I’ve been going strong for the last couple weeks now: on point with the cardio, feeling strong and eating well. I’ve even noticed a difference in the shape of my body when I look in the mirror.
So imagine my surprise when today was all “I laugh at your happy and stomp all over it. Stomp. Stomp. Stomp.”
Nothing really bad happened, but emotionally and energetically the good vibes just weren’t there. I spent the better portion of the day cranky because the world insists on being populated with people. Ugh.
Instead of having one cheat meal this week, I’m now up to… three? We’re going to go with three cheat meals.

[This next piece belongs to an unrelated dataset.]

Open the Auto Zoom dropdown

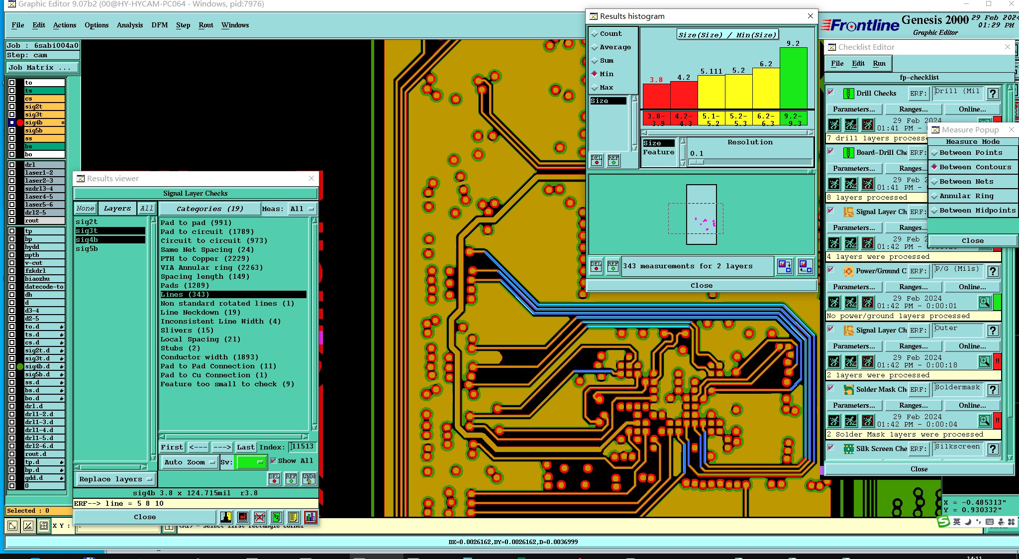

Since Friday. I skipped Kempo class tonight because standing up—let alone being active for an hour—just seemed like more than I could handle.
But you know what? This is one day. One. So yeah, maybe my eating hasn’t been as on point the last few days as I’d like. That doesn’t negate the fact that I ran 1.75 miles, walked 1.25 miles, then hiked 2.3 miles on Saturday.
Look at me go. I do believe that’s called killin’ it.
Tomorrow is a new day, and a new chance to get back on track and make choices that support my goals. Tonight is a new opportunity to embrace the fact that I am, in fact, human.
I make mistakes, I make questionable choices. I dust myself off, I move on. It’s called self-acceptance. It’s called self-forgiveness.
And not going to Kempo when my body is screaming for a break? That’s called self-care. That’s called listening to my body and giving it what it needs. This way, when the two hours of Kempo come around on Wednesday, I’ll be ready.
And possibly I will have digested that gigantic turkey sub by then.